Dalam beragam tafsir dan tulisannya tentang perempuan, Buya Hamka menguraikan kemuliaan perempuan dalam Islam menurut dalil dari Al-Qur’an dan hadist. Betapa sempurnanya Islam mengatur hak dan kewajiban umat manusia, baik laki-laki maupun perempuan, secara adil. Meskipun sudah ditulis beberapa tahun silam, tulisan beliau masih sangat relevan untuk menjawab logika kaum feminis.
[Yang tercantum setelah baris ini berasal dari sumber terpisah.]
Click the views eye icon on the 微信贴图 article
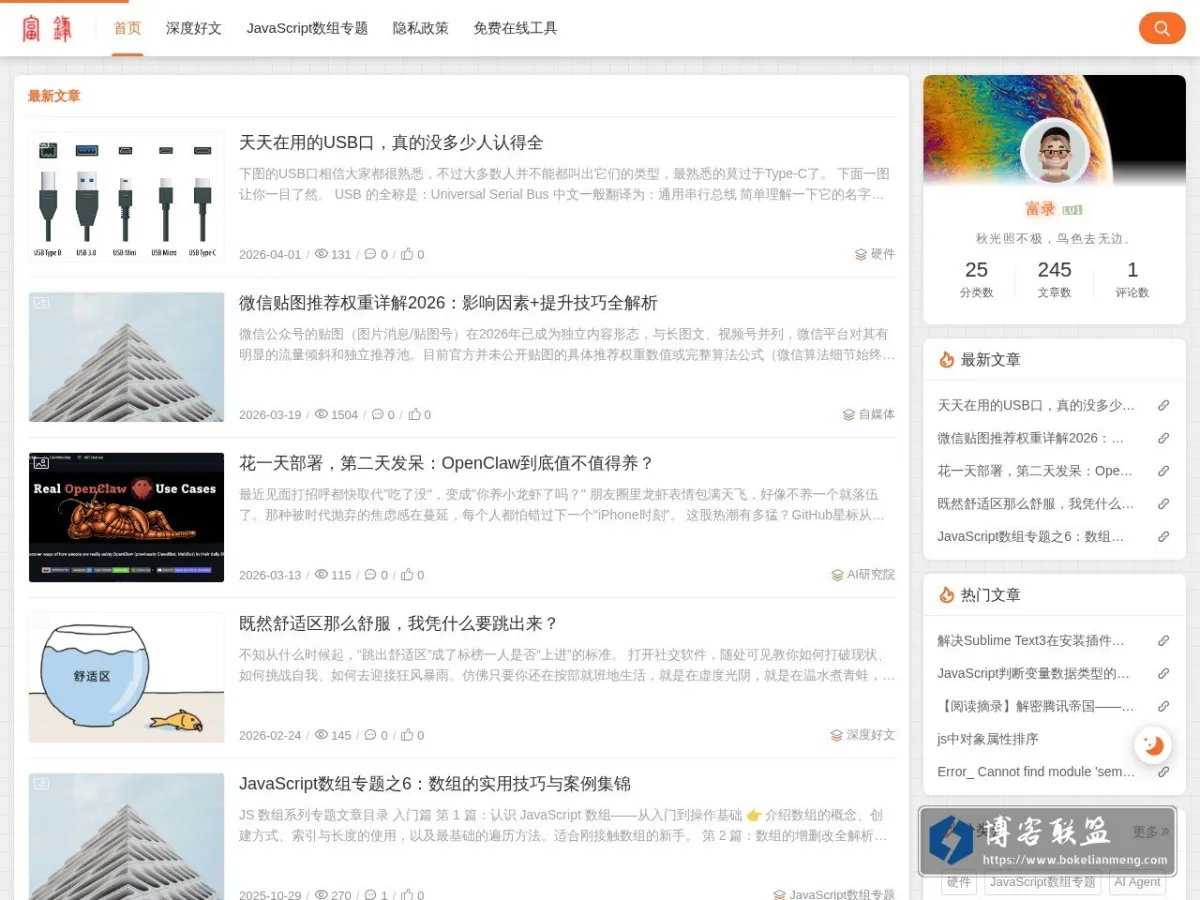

Perempuan dan Kisah Buah Terlarang
Salah satu pendapat kelompok feminis bahwa perempuan hanyalah the second human being sebab tercipta dari bagian tubuh laki-laki bisa dengan cermat dijawab oleh Buya Hamka. Sesungguhnya, Buya Hamka menyangsikan pendapat tersebut. Dalam Tafsir Al-Azhar surat An-Nisa ayat 1, beliau menjelaskan memang sebagian ulama tafsir terdahulu, antara lain Ibnu Abbas dan Mujahid, menjelaskan bahwa Hawa tercipta dari tulang rusuk Adam. Ibnul Mundzir dan Abd bin Humaid mendetailkan tulang rusuk Adam yang dimaksud berada di sebelah kiri yang paling bawah. Maka, tak heran jika ahli tafsir selanjutnya mengikuti jejak ahli tafsir sebelumnya. Padahal, dalam ayat tersebut tidak disebutkan sama sekali tentang tulang rusuk.[30]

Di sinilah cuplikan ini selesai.